1. Perform standard imports#
import numpy as np
2. Define activation functions#
def relu(x):
return np.maximum(0, x)
def relu_derivative(x):
return (x > 0).astype(float)
3. Initialize parameters#
# Input vector
x = np.array([[1], [0], [1]])
# Hidden unit weights
hidden_weights = np.array([
[0.2, -0.3],
[0.4, 0.1],
[-0.5, 0.2]
])
# Output unit weights
output_weights = np.array([
[-0.3],
[-0.2]
])
# Bias
hidden_bias = np.array([[-0.4], [0.2]])
output_bias = np.array([[0.1]])
# True target value
target = np.array([[1]])
# Learning rate
lr = 0.001
4. Forward Propagation#
# Calculate hidden layer weighted sum
hidden_sum = hidden_weights.T @ x + hidden_bias
# Activate hidden layer neurons
hidden_output = relu(hidden_sum)
# Calculate output layer weighted sum
output_sum = output_weights.T @ hidden_output + output_bias
# Get final prediction
prediction = relu(output_sum)
print(f"Final Prediction: {prediction.flatten()[0]:.4f}\n")
Final Prediction: 0.0800
5. Backward Propagation#
# Calculate error derivative
error_derivative = -(target - prediction)
# Backpropagate to output layer
delta_output = error_derivative * relu_derivative(output_sum)
print(f"Delta for output layer (delta_output):\n{delta_output}\n")
Delta for output layer (delta_output):
[[-0.92]]
# Calculate derivative of error wrt output weights
d_output_weights = delta_output @ hidden_output.T
print(f"Derivative of error wrt output weights (d_output_weights):\n{d_output_weights}\n")
Derivative of error wrt output weights (d_output_weights):
[[ 0. -0.092]]
# Backpropagate to hidden layer
delta_hidden = (output_weights @ delta_output) * relu_derivative(hidden_sum)
print(f"Delta for hidden layer (delta_hidden):\n{delta_hidden}\n")
Delta for hidden layer (delta_hidden):
[[0. ]
[0.184]]
# Calculate derivative of error wrt hidden weights
d_hidden_weights = delta_hidden @ x.T
print(f"Derivative of error wrt hidden weights (d_hidden_weights):\n{d_hidden_weights}\n")
Derivative of error wrt hidden weights (d_hidden_weights):
[[0. 0. 0. ]
[0.184 0. 0.184]]
6. Update Weights and Biases#
# Update output layer weights and bias
output_weights -= lr * d_output_weights.T
output_bias -= lr * delta_output
print(f"Updated Output Weights (output_weights):\n{output_weights}\n")
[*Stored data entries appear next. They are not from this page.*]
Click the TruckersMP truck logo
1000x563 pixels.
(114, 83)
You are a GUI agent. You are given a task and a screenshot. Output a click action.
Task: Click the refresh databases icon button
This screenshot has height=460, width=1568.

Updated Output Weights (output_weights):
[[-0.3 ]
[-0.199908]]
# Update hidden layer weights and bias
hidden_weights -= lr * d_hidden_weights.T
hidden_bias -= lr * delta_hidden
print(f"Updated Hidden Weights (hidden_weights):\n{hidden_weights}\n")
Updated Hidden Weights (hidden_weights):
[[ 0.2 -0.300184]
[ 0.4 0.1 ]
[-0.5 0.199816]]
Conclusion#
In this laboratory, we successfully implemented a complete training cycle for a simple neural network. The process commenced with forward propagation, where the initial inputs were passed through the hidden and output layers to generate a final prediction of 0.0800.
Subsequently, we initiated backward propagation by first calculating the error between this prediction and the true target value. This error signal was then propagated backward through the network, allowing us to compute the gradients or the contribution of each weight and bias to the total error using the chain rule. These gradients indicated the direction and magnitude of change required for each parameter to improve the model’s performance.
The final step was the parameter update, where we adjusted the network’s weights and biases in the opposite direction of their respective gradients, scaled by a small learning rate. This single, complete iteration demonstrates the fundamental mechanism by which a neural network learns, incrementally refining its parameters to minimize prediction error.